Aim of the task:
In full and without alteration, write out the lines below.

Stored data entries:
*****
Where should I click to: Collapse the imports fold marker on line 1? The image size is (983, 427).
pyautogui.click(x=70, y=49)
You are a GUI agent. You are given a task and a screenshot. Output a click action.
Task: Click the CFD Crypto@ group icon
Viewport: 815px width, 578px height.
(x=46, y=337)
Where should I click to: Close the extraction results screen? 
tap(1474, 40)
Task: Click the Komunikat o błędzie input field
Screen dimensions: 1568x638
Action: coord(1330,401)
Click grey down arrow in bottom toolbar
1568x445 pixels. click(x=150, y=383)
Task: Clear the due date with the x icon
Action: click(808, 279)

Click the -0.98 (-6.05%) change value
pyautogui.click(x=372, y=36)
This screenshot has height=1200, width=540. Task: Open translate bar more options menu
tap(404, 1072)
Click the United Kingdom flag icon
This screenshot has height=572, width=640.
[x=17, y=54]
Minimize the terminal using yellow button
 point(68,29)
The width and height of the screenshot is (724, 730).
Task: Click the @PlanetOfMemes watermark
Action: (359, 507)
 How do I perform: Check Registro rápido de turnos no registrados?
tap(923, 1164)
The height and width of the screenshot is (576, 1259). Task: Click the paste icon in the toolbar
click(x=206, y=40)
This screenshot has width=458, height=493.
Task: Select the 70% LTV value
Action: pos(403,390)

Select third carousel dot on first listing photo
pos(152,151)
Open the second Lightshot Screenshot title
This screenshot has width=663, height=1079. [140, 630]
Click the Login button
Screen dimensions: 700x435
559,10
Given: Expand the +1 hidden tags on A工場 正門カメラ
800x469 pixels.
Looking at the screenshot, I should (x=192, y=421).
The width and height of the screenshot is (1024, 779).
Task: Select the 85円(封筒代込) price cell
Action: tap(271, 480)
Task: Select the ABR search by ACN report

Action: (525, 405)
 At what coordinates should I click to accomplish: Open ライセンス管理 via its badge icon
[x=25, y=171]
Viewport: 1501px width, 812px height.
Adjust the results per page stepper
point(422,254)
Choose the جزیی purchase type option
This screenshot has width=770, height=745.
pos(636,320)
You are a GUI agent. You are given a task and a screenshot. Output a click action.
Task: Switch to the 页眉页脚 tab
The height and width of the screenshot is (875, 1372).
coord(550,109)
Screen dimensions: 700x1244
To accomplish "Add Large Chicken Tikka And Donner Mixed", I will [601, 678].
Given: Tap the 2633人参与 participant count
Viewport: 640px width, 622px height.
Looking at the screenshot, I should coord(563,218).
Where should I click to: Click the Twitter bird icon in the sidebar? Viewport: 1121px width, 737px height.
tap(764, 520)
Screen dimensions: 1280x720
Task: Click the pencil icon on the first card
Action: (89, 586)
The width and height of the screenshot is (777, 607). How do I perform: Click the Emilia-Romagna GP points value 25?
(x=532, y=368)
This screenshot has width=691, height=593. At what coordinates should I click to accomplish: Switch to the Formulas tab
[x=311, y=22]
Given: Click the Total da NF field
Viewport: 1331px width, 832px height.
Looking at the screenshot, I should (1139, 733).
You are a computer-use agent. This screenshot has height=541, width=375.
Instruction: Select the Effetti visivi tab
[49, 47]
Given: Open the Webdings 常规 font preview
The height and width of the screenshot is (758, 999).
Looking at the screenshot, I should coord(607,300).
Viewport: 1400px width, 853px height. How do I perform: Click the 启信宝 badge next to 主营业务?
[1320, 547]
*****
Solution to the exercise:
Where should I click to: Collapse the imports fold marker on line 1? The image size is (983, 427).
pyautogui.click(x=70, y=49)
You are a GUI agent. You are given a task and a screenshot. Output a click action.
Task: Click the CFD Crypto@ group icon
Viewport: 815px width, 578px height.
(x=46, y=337)
Where should I click to: Close the extraction results screen? 
tap(1474, 40)
Task: Click the Komunikat o błędzie input field
Screen dimensions: 1568x638
Action: coord(1330,401)
Click grey down arrow in bottom toolbar
1568x445 pixels. click(x=150, y=383)
Task: Clear the due date with the x icon
Action: click(808, 279)

Click the -0.98 (-6.05%) change value
pyautogui.click(x=372, y=36)
This screenshot has height=1200, width=540. Task: Open translate bar more options menu
tap(404, 1072)
Click the United Kingdom flag icon
This screenshot has height=572, width=640.
[x=17, y=54]
Minimize the terminal using yellow button
 point(68,29)
The width and height of the screenshot is (724, 730).
Task: Click the @PlanetOfMemes watermark
Action: (359, 507)
 How do I perform: Check Registro rápido de turnos no registrados?
tap(923, 1164)
The height and width of the screenshot is (576, 1259). Task: Click the paste icon in the toolbar
click(x=206, y=40)
This screenshot has width=458, height=493.
Task: Select the 70% LTV value
Action: pos(403,390)

Select third carousel dot on first listing photo
pos(152,151)
Open the second Lightshot Screenshot title
This screenshot has width=663, height=1079. [140, 630]
Click the Login button
Screen dimensions: 700x435
559,10
Given: Expand the +1 hidden tags on A工場 正門カメラ
800x469 pixels.
Looking at the screenshot, I should (x=192, y=421).
The width and height of the screenshot is (1024, 779).
Task: Select the 85円(封筒代込) price cell
Action: tap(271, 480)
Task: Select the ABR search by ACN report

Action: (525, 405)
 At what coordinates should I click to accomplish: Open ライセンス管理 via its badge icon
[x=25, y=171]
Viewport: 1501px width, 812px height.
Adjust the results per page stepper
point(422,254)
Choose the جزیی purchase type option
This screenshot has width=770, height=745.
pos(636,320)
You are a GUI agent. You are given a task and a screenshot. Output a click action.
Task: Switch to the 页眉页脚 tab
The height and width of the screenshot is (875, 1372).
coord(550,109)
Screen dimensions: 700x1244
To accomplish "Add Large Chicken Tikka And Donner Mixed", I will [601, 678].
Given: Tap the 2633人参与 participant count
Viewport: 640px width, 622px height.
Looking at the screenshot, I should coord(563,218).
Where should I click to: Click the Twitter bird icon in the sidebar? Viewport: 1121px width, 737px height.
tap(764, 520)
Screen dimensions: 1280x720
Task: Click the pencil icon on the first card
Action: (89, 586)
The width and height of the screenshot is (777, 607). How do I perform: Click the Emilia-Romagna GP points value 25?
(x=532, y=368)
This screenshot has width=691, height=593. At what coordinates should I click to accomplish: Switch to the Formulas tab
[x=311, y=22]
Given: Click the Total da NF field
Viewport: 1331px width, 832px height.
Looking at the screenshot, I should (1139, 733).
You are a computer-use agent. This screenshot has height=541, width=375.
Instruction: Select the Effetti visivi tab
[49, 47]
Given: Open the Webdings 常规 font preview
The height and width of the screenshot is (758, 999).
Looking at the screenshot, I should coord(607,300).
Viewport: 1400px width, 853px height. How do I perform: Click the 启信宝 badge next to 主营业务?
[1320, 547]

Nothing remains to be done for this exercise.